(Pointing entries for text and elements)
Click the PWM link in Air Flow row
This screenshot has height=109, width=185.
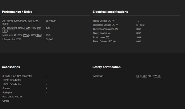(x=23, y=21)
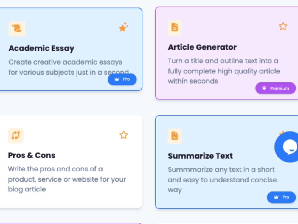Toggle the favorite star on Summarize Text
298x224 pixels.
coord(281,133)
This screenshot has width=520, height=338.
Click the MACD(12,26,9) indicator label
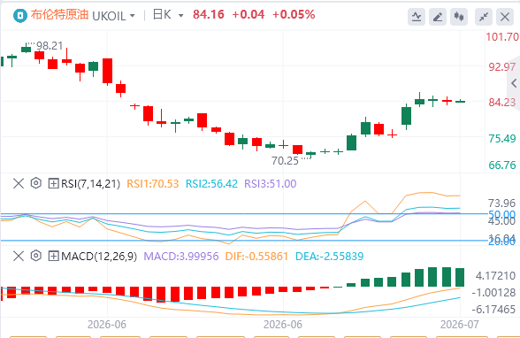[99, 256]
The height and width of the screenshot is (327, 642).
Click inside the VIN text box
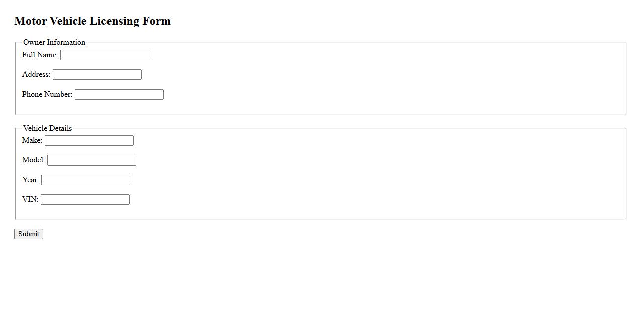pos(85,199)
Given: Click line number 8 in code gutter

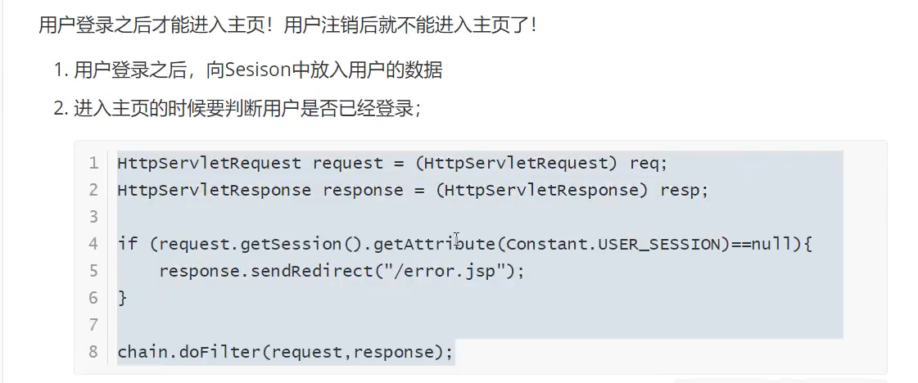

- [Directions for this task]
Rewrite every entry above, changing each "screenshot" to "image" and keeping everything else the same. Leave the pictures out of your answer.

- [Full answer]
Click the PWM link in Air Flow row
This image has height=109, width=185.
(x=23, y=21)
Toggle the favorite star on Summarize Text
298x224 pixels.
coord(281,133)
This image has width=520, height=338.
Click the MACD(12,26,9) indicator label
[99, 256]
The height and width of the image is (327, 642).
Click inside the VIN text box
pos(85,199)
Given: Click line number 8 in code gutter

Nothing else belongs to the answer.